In his room, sitting down in front of his turned-off coal-oil heater, the window-fan roaring, Old Man Judkins got out his pipe, cleaned it, stoked it. He knew that from time to time he would wonder again why the Goat Lady’s cart was up in George’s shed; he knew that despite his principles he’d be molested from time to time by doubts. Maybe the answer would come up some time in a conversation, or maybe someone else would stumble onto it, some loudmouth gossip or righteous fool from town, and he would find out. But probably not. No matter.

After a time he said, pointing his pipe at the reflection of himself looking in, dubious, through the nearer window, “Maybe there’s such a thing as a heaven and hell. If there is, a man has a right to go where he’s contracted for. I wouldn’t mind going to hell if I thought I’d earned it. Better than getting a last-minute pardon, as if everything you did was no account, any more than a joke.”

He glanced over his shoulder as if thinking he might have been overheard.
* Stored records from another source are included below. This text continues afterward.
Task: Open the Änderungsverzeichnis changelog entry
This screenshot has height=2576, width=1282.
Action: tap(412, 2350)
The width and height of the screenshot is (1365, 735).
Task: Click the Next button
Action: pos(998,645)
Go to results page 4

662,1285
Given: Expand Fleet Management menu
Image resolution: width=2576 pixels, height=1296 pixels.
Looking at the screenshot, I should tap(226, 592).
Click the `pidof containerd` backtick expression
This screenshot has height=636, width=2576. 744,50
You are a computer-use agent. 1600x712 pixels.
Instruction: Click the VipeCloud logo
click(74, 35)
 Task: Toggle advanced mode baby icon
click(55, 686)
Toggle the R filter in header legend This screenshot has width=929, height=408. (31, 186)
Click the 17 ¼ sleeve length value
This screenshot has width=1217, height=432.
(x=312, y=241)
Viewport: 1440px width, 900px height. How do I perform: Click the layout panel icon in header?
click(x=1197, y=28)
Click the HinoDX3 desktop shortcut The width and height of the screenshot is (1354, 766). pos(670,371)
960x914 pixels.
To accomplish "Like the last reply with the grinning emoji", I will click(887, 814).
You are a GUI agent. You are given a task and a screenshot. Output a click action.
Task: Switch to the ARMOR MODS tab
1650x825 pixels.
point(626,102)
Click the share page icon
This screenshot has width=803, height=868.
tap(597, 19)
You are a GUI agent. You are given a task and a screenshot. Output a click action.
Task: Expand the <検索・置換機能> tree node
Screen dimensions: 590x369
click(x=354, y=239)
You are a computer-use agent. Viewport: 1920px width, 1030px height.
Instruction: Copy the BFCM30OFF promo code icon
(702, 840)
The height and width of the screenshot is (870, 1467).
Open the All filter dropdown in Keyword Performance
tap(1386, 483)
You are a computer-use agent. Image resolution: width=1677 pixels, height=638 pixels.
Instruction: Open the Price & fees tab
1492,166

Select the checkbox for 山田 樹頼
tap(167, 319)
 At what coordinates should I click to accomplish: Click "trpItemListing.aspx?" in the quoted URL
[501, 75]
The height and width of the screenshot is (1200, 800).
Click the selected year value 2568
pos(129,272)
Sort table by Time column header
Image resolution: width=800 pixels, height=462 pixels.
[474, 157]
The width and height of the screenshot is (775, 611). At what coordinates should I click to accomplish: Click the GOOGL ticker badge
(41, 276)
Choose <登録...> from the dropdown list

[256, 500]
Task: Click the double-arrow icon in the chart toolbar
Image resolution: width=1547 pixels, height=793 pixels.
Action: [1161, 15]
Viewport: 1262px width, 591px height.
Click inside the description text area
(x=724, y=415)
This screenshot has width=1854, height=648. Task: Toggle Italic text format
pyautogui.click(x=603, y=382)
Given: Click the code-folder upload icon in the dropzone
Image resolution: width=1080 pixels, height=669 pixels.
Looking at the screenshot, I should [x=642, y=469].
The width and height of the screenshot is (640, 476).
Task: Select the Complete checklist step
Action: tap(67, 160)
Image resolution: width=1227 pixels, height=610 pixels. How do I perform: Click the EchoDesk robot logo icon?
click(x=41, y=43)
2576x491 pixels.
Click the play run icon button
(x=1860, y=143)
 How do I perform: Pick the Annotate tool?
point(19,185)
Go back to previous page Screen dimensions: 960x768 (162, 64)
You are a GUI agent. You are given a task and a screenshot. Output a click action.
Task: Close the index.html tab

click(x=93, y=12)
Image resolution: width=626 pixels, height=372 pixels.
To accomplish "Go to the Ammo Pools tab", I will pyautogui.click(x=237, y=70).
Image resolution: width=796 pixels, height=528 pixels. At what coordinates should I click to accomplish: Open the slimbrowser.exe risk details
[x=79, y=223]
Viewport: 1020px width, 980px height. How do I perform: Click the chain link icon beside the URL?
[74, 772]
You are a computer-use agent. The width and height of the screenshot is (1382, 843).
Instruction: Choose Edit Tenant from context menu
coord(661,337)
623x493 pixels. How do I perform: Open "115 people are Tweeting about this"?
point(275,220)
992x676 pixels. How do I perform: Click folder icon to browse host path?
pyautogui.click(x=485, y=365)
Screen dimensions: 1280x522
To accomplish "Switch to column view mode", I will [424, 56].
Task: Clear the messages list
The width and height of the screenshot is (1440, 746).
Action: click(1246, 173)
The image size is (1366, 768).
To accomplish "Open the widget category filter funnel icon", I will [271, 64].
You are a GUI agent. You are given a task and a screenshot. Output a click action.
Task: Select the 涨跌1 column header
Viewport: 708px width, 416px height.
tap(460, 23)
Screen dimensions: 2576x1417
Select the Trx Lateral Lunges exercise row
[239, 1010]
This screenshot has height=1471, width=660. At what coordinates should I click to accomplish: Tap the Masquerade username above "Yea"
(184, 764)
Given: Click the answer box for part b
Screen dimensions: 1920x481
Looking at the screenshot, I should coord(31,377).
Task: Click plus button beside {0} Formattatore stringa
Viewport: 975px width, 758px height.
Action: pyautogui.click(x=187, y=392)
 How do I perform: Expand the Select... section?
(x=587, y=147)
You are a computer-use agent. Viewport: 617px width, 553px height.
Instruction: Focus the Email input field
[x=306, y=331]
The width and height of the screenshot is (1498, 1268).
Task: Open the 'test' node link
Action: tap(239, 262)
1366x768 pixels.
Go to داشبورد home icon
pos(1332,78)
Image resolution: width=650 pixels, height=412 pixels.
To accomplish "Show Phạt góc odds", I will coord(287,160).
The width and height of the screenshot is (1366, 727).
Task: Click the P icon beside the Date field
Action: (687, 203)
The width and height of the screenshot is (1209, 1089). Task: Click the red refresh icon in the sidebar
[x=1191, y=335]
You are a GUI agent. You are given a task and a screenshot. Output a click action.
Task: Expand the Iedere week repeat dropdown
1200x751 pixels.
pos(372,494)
The room was empty. “There is no heaven or hell,” he said. “That’s a scientific fact, and there’s the end of it.”

He set his teeth down firmly on the pipe stem.

7

He lay in bed on his back in the muggy night heat, his hand under his head, smoking without ever touching the cigarette except to change it for a new one, the radio on the commode playing the American Airlines all-night concert, far away and tinny, interrupted once every hour for news, the same news over and over, the same voice: Albany. Tonight eight counties have been officially declared disaster areas. In his press conference this evening, Governor Harriman said

There were flies in the room, the screens all shot. Beside the radio, a stack of paperback books, the loaded ash tray.